La política electoral, si bien no debe desestimarse, no puede ubicarse en el centro de ninguna acción política radical seria, orientada a cambiar las instituciones que sustentan el sistema político, desmantelar las ideologías hegemónicas y fomentar el tipo de conciencia de masas en que habría de basarse un cambio social y político desesperadamente necesario.
Rosa Ana Alija Fernández
Sobre el “no” al acuerdo de paz en Colombia: ¿una amnistía inaceptable?

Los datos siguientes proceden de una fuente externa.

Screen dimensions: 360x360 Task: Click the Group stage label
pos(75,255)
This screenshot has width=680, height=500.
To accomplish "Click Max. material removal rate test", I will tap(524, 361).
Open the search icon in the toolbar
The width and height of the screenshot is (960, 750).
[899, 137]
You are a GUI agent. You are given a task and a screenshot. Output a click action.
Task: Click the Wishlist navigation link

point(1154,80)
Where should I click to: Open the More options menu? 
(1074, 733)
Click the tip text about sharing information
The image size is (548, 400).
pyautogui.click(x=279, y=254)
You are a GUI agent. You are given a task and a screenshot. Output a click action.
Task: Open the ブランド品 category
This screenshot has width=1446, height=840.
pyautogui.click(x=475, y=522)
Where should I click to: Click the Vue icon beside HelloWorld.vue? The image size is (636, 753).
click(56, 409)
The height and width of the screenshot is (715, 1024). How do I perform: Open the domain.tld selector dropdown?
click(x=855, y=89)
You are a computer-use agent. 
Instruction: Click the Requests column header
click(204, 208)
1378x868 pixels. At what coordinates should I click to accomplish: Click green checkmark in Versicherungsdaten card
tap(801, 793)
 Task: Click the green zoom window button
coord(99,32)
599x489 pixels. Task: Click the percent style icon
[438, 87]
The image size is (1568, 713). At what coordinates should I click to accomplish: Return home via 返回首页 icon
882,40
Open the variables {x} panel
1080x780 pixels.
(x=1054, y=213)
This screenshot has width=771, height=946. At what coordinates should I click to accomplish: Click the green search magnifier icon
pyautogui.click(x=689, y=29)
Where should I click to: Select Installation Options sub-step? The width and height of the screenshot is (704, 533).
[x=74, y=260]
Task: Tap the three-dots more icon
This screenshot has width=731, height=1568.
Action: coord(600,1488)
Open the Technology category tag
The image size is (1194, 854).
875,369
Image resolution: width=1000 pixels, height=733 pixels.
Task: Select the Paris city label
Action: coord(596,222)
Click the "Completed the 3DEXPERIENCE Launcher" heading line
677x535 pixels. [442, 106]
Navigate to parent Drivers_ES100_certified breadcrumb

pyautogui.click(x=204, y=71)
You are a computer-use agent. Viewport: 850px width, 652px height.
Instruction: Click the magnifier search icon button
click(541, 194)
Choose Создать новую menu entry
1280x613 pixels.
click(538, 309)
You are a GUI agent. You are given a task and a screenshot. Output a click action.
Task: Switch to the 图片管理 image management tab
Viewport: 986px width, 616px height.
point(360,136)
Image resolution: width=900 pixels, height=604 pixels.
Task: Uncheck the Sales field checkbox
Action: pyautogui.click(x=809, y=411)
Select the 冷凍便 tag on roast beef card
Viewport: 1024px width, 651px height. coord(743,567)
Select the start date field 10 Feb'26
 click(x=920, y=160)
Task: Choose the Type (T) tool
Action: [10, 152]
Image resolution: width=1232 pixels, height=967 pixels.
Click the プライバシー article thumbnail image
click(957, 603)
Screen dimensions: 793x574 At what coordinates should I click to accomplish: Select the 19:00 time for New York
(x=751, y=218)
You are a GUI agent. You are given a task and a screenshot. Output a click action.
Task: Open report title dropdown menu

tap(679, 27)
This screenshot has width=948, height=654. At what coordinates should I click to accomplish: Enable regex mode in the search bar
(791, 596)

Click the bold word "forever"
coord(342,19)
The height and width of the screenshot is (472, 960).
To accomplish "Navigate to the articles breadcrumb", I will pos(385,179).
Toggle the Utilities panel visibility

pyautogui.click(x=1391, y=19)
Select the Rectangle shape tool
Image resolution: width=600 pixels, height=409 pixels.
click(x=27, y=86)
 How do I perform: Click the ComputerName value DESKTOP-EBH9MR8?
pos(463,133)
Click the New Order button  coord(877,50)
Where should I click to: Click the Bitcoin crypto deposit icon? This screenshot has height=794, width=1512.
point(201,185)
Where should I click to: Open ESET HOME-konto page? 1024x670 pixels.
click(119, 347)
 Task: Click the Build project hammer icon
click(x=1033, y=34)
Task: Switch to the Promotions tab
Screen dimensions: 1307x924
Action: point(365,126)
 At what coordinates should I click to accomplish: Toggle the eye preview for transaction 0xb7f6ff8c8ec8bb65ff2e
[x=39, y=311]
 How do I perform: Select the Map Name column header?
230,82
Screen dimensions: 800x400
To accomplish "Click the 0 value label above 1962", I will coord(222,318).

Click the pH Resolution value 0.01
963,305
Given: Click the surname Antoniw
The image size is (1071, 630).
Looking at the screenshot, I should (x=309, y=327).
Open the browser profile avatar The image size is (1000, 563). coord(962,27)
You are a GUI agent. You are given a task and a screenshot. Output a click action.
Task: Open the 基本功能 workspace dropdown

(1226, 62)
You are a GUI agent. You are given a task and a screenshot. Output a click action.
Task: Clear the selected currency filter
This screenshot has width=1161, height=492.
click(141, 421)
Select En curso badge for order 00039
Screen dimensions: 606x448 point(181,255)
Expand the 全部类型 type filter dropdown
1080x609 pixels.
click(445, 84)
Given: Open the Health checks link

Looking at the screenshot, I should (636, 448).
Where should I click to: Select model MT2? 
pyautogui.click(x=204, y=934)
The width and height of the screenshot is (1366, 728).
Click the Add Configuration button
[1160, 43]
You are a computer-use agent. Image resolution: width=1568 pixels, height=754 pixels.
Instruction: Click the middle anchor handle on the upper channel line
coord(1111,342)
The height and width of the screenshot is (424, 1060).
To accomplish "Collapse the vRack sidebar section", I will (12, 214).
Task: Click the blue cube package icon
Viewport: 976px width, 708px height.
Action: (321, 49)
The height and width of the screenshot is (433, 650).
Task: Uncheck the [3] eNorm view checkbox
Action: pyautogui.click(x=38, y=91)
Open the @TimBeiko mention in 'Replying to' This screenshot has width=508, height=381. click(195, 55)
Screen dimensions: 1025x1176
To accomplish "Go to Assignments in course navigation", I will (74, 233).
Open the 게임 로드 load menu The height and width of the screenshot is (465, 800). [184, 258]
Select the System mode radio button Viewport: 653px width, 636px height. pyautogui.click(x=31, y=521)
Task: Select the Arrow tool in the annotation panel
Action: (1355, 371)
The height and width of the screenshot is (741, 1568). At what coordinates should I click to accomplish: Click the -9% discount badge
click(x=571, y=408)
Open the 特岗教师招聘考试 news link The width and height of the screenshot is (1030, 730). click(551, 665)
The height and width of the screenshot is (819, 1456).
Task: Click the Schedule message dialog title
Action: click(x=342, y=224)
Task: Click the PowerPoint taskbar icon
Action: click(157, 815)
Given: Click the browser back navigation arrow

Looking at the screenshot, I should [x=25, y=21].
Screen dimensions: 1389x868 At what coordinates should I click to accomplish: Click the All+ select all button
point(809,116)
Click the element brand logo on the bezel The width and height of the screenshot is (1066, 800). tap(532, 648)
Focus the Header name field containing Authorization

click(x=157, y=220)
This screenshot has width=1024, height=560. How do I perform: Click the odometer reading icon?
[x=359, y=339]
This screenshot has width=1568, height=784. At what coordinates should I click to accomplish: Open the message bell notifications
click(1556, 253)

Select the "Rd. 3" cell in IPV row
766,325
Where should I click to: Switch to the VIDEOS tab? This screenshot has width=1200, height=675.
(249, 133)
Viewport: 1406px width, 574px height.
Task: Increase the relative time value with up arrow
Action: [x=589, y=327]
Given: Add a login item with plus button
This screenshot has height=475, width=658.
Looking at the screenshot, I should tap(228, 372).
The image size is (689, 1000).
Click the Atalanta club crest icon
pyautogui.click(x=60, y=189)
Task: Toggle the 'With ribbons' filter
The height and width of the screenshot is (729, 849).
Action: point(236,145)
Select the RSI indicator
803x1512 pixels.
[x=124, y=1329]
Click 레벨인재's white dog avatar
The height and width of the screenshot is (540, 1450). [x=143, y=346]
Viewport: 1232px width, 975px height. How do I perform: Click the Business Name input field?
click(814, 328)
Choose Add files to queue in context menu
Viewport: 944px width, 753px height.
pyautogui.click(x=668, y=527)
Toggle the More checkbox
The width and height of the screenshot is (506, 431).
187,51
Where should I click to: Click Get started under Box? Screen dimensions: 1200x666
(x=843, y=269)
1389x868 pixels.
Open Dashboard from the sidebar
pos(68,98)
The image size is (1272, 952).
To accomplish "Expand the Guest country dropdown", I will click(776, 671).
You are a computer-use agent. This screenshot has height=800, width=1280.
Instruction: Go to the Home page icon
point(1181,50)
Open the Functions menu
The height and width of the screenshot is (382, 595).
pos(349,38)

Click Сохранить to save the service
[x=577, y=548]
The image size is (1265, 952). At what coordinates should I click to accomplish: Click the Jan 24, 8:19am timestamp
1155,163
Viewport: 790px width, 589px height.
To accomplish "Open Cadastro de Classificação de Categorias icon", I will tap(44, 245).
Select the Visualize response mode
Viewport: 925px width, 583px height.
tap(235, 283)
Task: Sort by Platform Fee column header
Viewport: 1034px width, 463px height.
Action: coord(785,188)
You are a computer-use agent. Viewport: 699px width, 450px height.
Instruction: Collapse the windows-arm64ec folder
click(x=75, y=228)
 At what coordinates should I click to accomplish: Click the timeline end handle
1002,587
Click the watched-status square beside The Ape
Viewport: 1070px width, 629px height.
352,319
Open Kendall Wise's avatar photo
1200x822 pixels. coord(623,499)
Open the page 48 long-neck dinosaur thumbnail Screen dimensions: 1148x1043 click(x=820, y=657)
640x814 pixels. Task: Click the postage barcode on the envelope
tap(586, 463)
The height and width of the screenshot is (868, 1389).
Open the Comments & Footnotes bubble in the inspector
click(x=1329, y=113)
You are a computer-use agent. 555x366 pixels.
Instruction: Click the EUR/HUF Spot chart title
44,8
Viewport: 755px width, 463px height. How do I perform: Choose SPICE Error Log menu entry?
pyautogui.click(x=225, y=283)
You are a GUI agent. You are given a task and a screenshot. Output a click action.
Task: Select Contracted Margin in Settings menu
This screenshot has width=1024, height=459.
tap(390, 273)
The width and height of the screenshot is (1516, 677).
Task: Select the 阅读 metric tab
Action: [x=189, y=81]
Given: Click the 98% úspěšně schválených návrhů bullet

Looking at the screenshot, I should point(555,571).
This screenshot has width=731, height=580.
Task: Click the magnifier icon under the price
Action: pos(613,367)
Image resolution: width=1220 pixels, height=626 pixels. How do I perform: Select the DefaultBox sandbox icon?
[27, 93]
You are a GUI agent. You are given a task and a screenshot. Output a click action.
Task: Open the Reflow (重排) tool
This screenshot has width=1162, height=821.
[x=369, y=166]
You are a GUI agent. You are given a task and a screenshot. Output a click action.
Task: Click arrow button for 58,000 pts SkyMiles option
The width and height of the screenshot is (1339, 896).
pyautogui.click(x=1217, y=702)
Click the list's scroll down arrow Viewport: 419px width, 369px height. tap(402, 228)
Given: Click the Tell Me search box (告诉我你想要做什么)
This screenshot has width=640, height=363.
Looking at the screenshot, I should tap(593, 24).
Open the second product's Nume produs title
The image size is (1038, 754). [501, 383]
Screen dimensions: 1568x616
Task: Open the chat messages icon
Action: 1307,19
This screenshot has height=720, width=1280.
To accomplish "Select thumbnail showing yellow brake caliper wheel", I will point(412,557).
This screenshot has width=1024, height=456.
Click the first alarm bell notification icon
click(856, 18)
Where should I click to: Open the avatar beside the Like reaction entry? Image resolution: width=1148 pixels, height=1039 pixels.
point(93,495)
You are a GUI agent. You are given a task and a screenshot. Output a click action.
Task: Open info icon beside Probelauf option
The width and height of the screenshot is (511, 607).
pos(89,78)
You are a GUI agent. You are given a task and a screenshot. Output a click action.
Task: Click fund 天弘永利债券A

El 2 de octubre de 2016 los colombianos estaban llamados a votar en plebiscito su aval al acuerdo de paz con las FARC. Tanto del hecho de que el gobierno lo sometiera a plebiscito (algo que no tenía por qué hacer, salvo para dotarlo de una mayor legitimidad) como de su reacción en las horas siguientes a conocerse el resultado, reconociendo que no tenía un plan B, salta a la vista que había dado por hecho que ganaría el “sí”. Cuando menos, había facilitado que así ocurriera situando el umbral mínimo de votos necesarios para que el acuerdo se aprobara en el 13% del censo electoral. Y sin embargo, ganó el “no” expresado por un 50,21% de los votantes, que, en todo caso, constituía un 19% del censo electoral, puesto que el 62,6% de la población colombiana se había quedado en casa.
¿Qué pasó?
Muchos análisis se han hecho ya para intentar explicar los resultados del plebiscito. La preocupante abstención se ha achacado, por ejemplo, a las dificultades climáticas de la jornada (algunas zonas del país se vieron afectadas por fuertes lluvias provocadas por el huracán Matthew), el desinterés de la población por la cuestión (posiblemente fruto del escaso impacto directo del conflicto en las zonas urbanas a día de hoy), la falta de vías para la participación popular durante la elaboración del acuerdo (para muchos, las víctimas estuvieron insuficientemente representadas en la mesa de negociación), la incorporación automática del acuerdo a la constitución colombiana sin acometer una reforma constitucional, la inadecuada formulación de la pregunta (que sometía al “sí” o al “no” el apoyo en bloque al acuerdo, en lugar de permitir mostrar acuerdo o desacuerdo en relación con partes concretas),…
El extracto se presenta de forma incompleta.